彼は桜宮市の東城大学医学部付属病院のバチスタ手術専門の外科チームの一員であったが、手術中の患者を殺害した疑いで逮捕された。しかし氷室は容疑は認めているが、完全黙秘していて、被害者は3名との噂があるのに、起訴は1件だけになりそうだ。彼はなぜ殺人を起こしたのか。
初出:「小説 野性時代」2015年3月号~2019年5月号(改題、改稿を含む)
私の評価としては、★★☆☆☆(二つ星:読むの?)(最大は五つ星)
4編の連作短編のすべて、とくに最後の「氷獄」は、「バチスタ事件」の一連の前作で登場する人物が多く出てくるが、十分な説明がないし、前作でのキャラがわからないと十分楽しめない。少しだけだいぶ前に読んだことのある私は、著者だけ楽しんでいる様子にわかるようで、わかっていないようで、隔靴掻痒(かっかそうよう)。

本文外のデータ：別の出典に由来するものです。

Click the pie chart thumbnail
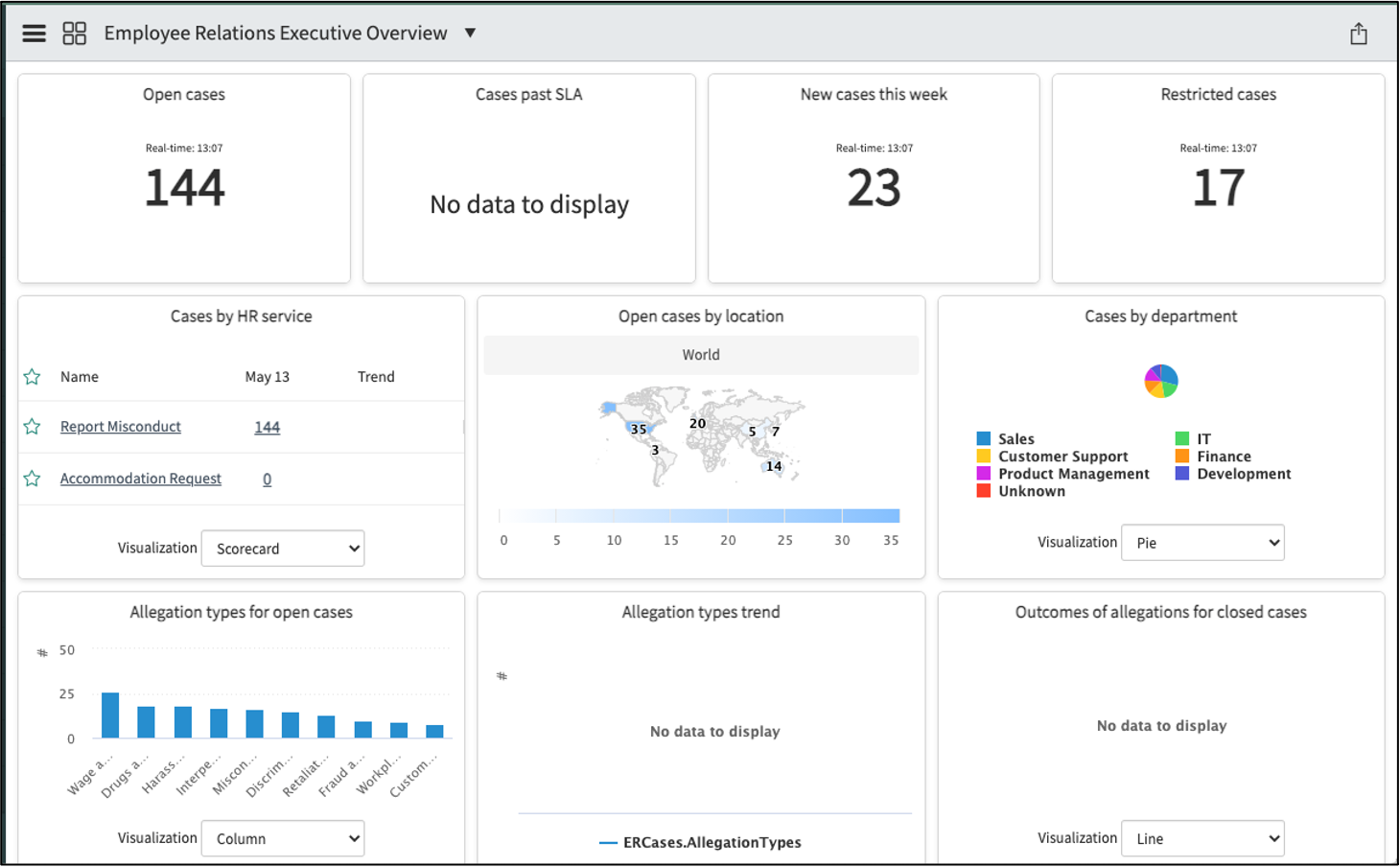 pyautogui.click(x=1161, y=381)
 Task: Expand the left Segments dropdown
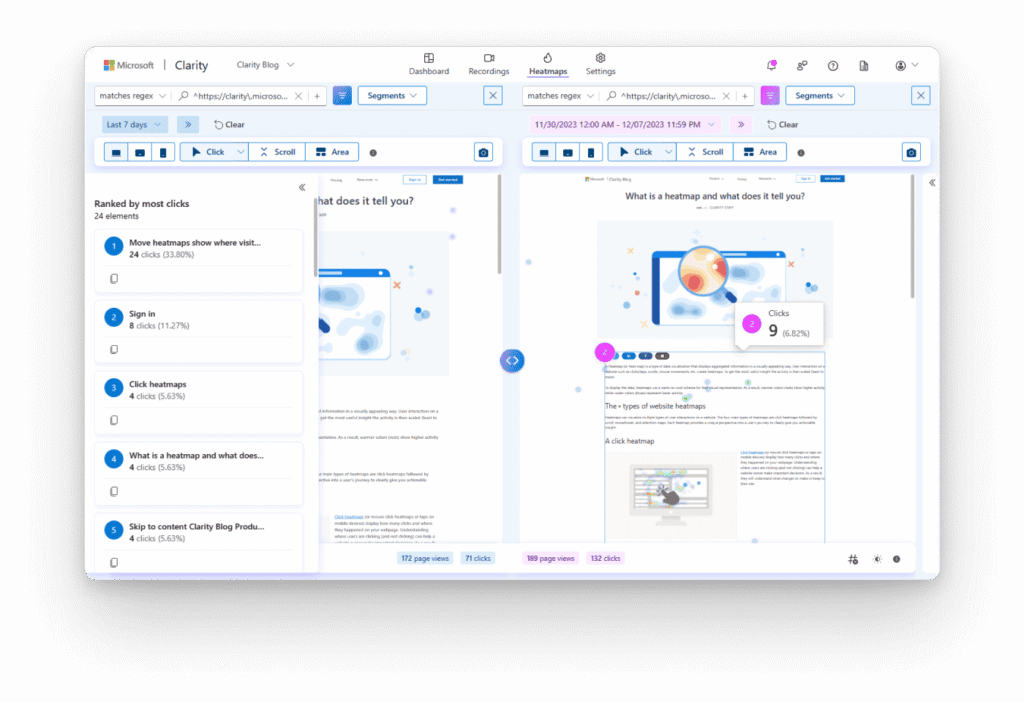(392, 96)
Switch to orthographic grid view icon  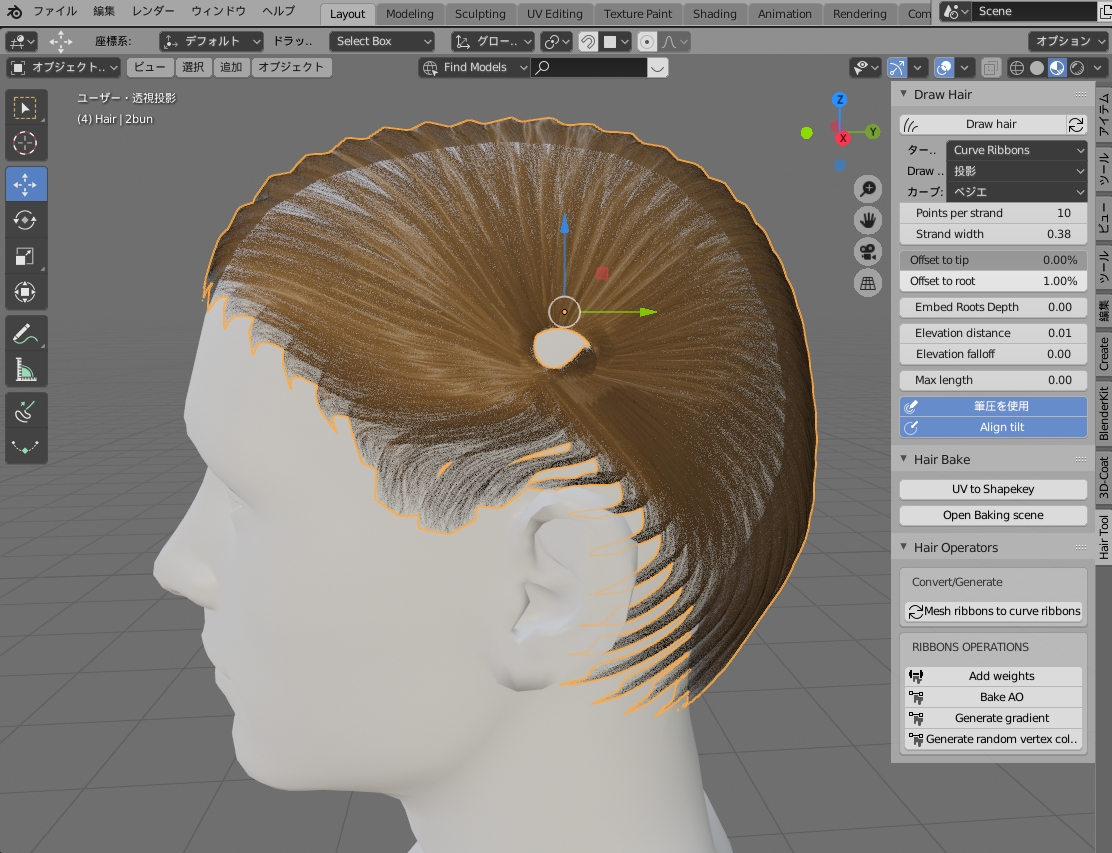click(867, 283)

いずれにしても、登場する人物のキャラが濃すぎて、漫画チックで、私の好みではない。
主な登場人物
田口公平:不定愁訴外来主任(「愚痴」外来)。ホスピス棟の担当医でもある。
高階権太:東城大学医学部付属病院病院長。
白鳥圭輔:厚生労働省の技官、「火喰い鳥」、ロジカルモンスター。田口の師匠と自称。
山室教授:東城大学医学部教授
桜宮姉妹:桜宮病院の医師で東城病院で研修中。ロングヘアの口の悪いすみれが姉で、ショートの物静かな小百合が妹。
日高正義:鹿野弁護士事務所の新人弁護士。バチスタ事件の犯人・氷室医師の弁護士。
久馬久:人権派弁護士。「冤罪被害者を救う会」団長。妻はへそ曲がりで巨体の弁護士の篤子。
別宮葉子:桜宮市を本拠地とする地方紙「時風新報」の記者
韜晦(とうかい):自分の才能・地位・身分・行為などを包み隠すこと。「韜」は包み隠す、「晦」はくらます。
知悉(ちしつ):知り尽くすこと。 悉(ことごと)は、残らず、すっかり、全部。